──────── Texto apresentado ────────

Epopéia escrita por Cláudio Manuel da Costa em 1773,
inspirado pelo poema O Uraguai, de Basílio da Gama.
Poemeto épico-clássico, à maneira de Os Lusíadas, de Camões.

Atente aos comentários de Hélio Lopes,
sobre o poema Vila Rica:

A estrutura labiríntica do Vila Rica se realiza quando
Albuquerque inicia sua viagem pelo interior de Minas, o herói está diante do
desconhecido e tudo parece se opor à conclusão da sua jornada, mas a medida que
ele vai conhecendo os segredos da terra, que em suas ações diante dos conflitos
demonstra justiça e inteligência, o desconhecido vai se revelando e o herói
acaba por encontra o lugar ideal para fundar sua cidade.

Vimos a Terra, a Natureza e os Mitos criando o labirinto. O mesmo poema, no
entanto, assim construído, vem a desnortear também o leitor pela construção de
várias narrativas que de súbito se interrompem, depois mais adiante retomam o
fio ou tomam outro aspecto como o do amor de Garcia e Aurora para, encontrado o
‘centro’, desembocar no Canto, onde apenas se acaba vendo o Itamonte, o Gênio da
Terra e Albuquerque irmanados na alegria de conquistado o alvo. Esta confusa
estrutura, essencial, no entanto, à obra, foi e continua o motivo para
considerar o Vila Rica defeituoso, ininteligível e mal composto.

O poema tem um enredo que foge aos padrões clássicos
exatamente por ter uma estrutura de rapsódia, onde três principais focos
narrativos se cruzam. Primeiro, o drama de Garcia, em segundo, a missão
pacificadora e organizadora de Albuquerque e o terceiro foco narrativo, a luta
dos revoltosos. Esse cruzamento de focos narrativos é que compõe o labirinto do
poema. Observa Hélio Lopes como a estrutura do poema parece confusa a uma
leitura menos atenta do poema:

A construção literária de Vila Rica desnorteia. Os cortes violentos dos
episódios, justificados no desenrolar da ação, depois as retomadas do fio
partido ocasionam natural perplexidade e causam no leitor a imagem de um texto
caótico. Os acontecimentos caminham entre paradas súbitas e recuperam a
linearidade sem aparente justificativa. Cria-se o desequilíbrio. A visível
instabilidade do texto deixa, evidentemente, o leitor por sua vez jogado de um a
outro ponto.

──────── Dados fornecidos ────────

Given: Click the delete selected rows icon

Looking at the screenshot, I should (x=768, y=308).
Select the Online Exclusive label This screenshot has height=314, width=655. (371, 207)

────────

Instruções das tarefas:
[A] De acordo com o texto sobre o poema Vila Rica, por que o enredo do poema foge aos padrões clássicos? Responda em uma a três frases.
[B] Transcreva do texto sobre o poema Vila Rica o trecho que começa nas palavras "A estrutura labiríntica" e termina logo após "fundar sua cidade.".

Respostas por tarefa:
[A] O enredo foge aos padrões clássicos porque o poema tem uma estrutura de rapsódia, em que se cruzam três focos narrativos principais: o drama de Garcia, a missão pacificadora e organizadora de Albuquerque e a luta dos revoltosos. Esse cruzamento compõe o labirinto do poema.

[B]
A estrutura labiríntica do Vila Rica se realiza quando
Albuquerque inicia sua viagem pelo interior de Minas, o herói está diante do
desconhecido e tudo parece se opor à conclusão da sua jornada, mas a medida que
ele vai conhecendo os segredos da terra, que em suas ações diante dos conflitos
demonstra justiça e inteligência, o desconhecido vai se revelando e o herói
acaba por encontra o lugar ideal para fundar sua cidade.